[Opening Source information section]

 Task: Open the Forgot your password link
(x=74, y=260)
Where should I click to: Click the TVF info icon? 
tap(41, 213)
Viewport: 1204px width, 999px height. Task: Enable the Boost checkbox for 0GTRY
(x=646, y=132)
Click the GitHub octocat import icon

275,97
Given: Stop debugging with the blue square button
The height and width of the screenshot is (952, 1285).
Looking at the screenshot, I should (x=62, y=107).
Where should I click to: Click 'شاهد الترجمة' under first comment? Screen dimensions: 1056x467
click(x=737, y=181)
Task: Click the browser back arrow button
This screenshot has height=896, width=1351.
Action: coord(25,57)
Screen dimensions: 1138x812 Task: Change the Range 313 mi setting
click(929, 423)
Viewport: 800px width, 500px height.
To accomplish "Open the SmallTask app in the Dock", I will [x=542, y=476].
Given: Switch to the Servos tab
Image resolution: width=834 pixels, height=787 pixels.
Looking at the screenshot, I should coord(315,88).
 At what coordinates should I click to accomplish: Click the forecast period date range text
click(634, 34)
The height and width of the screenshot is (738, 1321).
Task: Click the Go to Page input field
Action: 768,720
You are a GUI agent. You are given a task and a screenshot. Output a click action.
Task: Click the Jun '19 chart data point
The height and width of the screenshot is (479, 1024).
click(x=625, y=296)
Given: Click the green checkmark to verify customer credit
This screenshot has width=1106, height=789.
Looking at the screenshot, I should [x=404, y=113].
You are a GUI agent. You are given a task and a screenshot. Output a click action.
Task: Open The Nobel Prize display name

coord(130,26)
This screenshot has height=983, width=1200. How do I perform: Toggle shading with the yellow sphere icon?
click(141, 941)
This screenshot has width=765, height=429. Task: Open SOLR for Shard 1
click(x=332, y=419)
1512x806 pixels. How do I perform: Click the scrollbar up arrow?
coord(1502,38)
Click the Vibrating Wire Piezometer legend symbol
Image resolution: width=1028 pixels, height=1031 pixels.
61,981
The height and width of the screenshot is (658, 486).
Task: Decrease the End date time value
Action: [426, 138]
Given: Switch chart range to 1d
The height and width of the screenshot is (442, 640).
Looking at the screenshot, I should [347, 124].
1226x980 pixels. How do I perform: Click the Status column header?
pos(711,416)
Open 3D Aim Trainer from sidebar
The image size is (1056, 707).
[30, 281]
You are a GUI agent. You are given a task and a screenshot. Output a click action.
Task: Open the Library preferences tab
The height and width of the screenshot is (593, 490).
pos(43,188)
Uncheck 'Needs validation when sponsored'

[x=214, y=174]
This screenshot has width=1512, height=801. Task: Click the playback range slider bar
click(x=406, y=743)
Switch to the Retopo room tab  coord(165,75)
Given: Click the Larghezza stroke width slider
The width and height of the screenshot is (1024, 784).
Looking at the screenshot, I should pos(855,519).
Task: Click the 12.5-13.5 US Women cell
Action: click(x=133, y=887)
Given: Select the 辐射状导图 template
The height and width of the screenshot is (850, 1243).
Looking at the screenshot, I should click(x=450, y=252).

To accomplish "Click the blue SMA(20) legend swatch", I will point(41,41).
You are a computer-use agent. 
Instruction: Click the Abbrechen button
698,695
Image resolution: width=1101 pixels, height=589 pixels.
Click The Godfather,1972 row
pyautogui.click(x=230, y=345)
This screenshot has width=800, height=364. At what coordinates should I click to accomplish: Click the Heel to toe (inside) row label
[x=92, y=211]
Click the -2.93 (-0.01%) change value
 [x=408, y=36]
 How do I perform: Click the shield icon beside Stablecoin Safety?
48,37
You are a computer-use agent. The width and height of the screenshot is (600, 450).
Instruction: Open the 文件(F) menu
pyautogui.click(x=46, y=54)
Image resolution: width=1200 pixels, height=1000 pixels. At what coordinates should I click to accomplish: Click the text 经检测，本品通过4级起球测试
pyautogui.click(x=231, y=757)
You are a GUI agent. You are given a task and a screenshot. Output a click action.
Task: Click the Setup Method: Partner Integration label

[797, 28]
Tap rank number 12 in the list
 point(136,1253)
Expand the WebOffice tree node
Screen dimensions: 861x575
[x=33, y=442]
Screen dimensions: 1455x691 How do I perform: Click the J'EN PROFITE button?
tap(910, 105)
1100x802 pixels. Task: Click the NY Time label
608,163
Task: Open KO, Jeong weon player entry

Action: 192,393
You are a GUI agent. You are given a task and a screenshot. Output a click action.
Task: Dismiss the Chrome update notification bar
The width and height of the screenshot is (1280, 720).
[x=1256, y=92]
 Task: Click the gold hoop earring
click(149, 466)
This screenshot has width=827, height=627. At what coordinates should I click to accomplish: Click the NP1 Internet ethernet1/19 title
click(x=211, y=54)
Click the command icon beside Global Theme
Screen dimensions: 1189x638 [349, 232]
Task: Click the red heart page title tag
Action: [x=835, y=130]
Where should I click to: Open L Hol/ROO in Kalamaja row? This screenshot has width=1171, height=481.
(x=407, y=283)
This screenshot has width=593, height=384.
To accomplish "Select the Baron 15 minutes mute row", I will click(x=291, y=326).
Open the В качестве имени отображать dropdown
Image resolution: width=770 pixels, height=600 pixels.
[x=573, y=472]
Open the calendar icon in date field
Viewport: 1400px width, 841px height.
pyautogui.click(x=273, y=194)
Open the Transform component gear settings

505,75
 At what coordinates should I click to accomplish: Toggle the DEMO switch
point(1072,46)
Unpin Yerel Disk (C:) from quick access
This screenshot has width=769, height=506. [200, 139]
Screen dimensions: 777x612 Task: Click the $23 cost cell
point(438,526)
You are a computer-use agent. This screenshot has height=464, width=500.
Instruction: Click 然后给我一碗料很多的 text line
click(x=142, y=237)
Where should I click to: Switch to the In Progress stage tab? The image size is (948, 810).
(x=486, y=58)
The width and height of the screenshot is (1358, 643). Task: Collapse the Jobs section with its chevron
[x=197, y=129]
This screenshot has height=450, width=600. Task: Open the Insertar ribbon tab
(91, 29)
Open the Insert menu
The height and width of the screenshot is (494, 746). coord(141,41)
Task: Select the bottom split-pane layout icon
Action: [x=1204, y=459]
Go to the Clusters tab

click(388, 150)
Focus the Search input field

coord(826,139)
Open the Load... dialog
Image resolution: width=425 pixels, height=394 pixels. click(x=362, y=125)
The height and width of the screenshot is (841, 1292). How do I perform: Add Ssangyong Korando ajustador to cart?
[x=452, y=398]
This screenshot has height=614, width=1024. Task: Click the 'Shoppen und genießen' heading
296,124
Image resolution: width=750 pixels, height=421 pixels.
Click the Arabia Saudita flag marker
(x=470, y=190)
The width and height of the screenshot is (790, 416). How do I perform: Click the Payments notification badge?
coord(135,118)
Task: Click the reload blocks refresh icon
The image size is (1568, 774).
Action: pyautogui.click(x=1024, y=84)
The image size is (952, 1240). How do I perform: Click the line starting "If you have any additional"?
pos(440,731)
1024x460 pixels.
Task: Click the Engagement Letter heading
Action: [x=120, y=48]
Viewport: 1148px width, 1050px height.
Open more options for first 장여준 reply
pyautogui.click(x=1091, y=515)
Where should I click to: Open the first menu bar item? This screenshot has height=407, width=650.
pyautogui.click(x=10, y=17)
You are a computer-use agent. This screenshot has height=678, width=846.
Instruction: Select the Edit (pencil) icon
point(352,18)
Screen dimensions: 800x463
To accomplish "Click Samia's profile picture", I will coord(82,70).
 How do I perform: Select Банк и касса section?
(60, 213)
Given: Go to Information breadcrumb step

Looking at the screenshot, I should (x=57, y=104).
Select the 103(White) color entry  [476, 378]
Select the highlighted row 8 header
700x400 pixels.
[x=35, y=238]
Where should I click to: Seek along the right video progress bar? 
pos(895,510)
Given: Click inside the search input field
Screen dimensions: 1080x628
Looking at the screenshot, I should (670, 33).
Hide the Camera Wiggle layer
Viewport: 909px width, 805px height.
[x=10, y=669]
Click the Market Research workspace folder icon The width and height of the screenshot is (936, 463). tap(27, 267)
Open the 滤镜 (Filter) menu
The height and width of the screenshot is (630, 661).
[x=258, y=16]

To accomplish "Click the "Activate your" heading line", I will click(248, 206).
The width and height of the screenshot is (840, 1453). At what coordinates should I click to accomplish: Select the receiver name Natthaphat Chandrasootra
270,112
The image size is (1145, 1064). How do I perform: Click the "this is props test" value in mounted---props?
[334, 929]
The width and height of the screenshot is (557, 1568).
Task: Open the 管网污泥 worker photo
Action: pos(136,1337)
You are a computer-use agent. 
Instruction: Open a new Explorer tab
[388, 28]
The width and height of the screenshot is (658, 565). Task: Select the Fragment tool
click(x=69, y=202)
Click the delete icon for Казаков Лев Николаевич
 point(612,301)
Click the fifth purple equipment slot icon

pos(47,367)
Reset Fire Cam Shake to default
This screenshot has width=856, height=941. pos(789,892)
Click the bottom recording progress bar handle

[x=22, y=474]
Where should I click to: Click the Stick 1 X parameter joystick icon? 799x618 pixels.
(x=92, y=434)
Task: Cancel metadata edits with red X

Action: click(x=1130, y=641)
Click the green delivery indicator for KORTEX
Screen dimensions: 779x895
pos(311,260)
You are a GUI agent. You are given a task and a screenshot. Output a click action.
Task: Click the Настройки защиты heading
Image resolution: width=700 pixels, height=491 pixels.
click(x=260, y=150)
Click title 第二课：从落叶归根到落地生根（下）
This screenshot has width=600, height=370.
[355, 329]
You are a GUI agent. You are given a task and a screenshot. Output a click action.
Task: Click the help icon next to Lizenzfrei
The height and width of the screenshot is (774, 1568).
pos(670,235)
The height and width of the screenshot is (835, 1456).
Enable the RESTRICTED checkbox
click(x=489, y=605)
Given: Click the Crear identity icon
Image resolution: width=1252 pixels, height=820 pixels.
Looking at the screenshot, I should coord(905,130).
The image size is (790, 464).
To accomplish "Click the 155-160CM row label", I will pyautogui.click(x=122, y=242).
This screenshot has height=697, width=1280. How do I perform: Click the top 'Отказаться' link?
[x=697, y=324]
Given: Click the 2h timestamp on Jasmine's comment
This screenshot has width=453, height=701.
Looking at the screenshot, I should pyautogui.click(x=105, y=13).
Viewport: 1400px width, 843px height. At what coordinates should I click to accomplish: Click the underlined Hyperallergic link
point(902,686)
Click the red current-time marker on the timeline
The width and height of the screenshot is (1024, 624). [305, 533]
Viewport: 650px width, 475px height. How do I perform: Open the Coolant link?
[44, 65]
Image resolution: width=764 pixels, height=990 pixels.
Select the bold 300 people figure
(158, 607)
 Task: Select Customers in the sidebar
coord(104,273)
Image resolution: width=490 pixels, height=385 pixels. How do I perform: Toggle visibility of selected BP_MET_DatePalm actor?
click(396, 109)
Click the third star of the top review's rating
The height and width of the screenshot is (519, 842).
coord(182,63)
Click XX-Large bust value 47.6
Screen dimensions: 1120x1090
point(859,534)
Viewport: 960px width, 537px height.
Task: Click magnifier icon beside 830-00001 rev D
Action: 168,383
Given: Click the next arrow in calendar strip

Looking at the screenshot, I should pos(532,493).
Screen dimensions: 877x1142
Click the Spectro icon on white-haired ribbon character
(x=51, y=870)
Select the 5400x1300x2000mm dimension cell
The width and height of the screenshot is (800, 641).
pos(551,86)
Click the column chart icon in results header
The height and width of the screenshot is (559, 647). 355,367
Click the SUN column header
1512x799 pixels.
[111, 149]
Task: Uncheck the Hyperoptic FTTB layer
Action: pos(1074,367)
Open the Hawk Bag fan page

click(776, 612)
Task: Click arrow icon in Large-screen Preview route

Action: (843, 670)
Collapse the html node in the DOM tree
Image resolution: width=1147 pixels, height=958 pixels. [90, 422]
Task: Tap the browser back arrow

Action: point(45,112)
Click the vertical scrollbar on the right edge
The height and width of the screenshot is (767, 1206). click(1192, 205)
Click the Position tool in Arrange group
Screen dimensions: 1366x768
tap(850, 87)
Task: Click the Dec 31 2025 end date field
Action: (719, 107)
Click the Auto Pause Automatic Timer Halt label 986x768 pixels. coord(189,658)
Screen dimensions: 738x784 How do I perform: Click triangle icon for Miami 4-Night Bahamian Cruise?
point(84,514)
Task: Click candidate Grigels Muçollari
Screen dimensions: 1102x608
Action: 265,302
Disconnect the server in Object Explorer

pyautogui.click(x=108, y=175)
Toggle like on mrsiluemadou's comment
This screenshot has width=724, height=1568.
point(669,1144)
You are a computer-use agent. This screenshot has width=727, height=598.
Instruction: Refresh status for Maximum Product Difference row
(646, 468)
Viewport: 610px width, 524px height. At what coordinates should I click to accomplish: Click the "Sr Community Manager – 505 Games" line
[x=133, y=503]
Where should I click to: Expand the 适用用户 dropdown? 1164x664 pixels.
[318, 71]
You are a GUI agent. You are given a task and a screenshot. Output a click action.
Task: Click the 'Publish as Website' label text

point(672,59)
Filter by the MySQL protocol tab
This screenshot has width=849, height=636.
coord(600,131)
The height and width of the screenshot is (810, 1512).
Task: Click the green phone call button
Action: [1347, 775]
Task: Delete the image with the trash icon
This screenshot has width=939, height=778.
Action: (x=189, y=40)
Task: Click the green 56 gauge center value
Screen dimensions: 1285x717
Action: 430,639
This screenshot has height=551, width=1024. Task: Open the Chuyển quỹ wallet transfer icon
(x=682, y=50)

[Closing Source information section]

Exercise aim:
Among the records above, find each line holding "blue" and list it.

Solution:
Given: Stop debugging with the blue square button
To accomplish "Click the blue SMA(20) legend swatch", I will point(41,41).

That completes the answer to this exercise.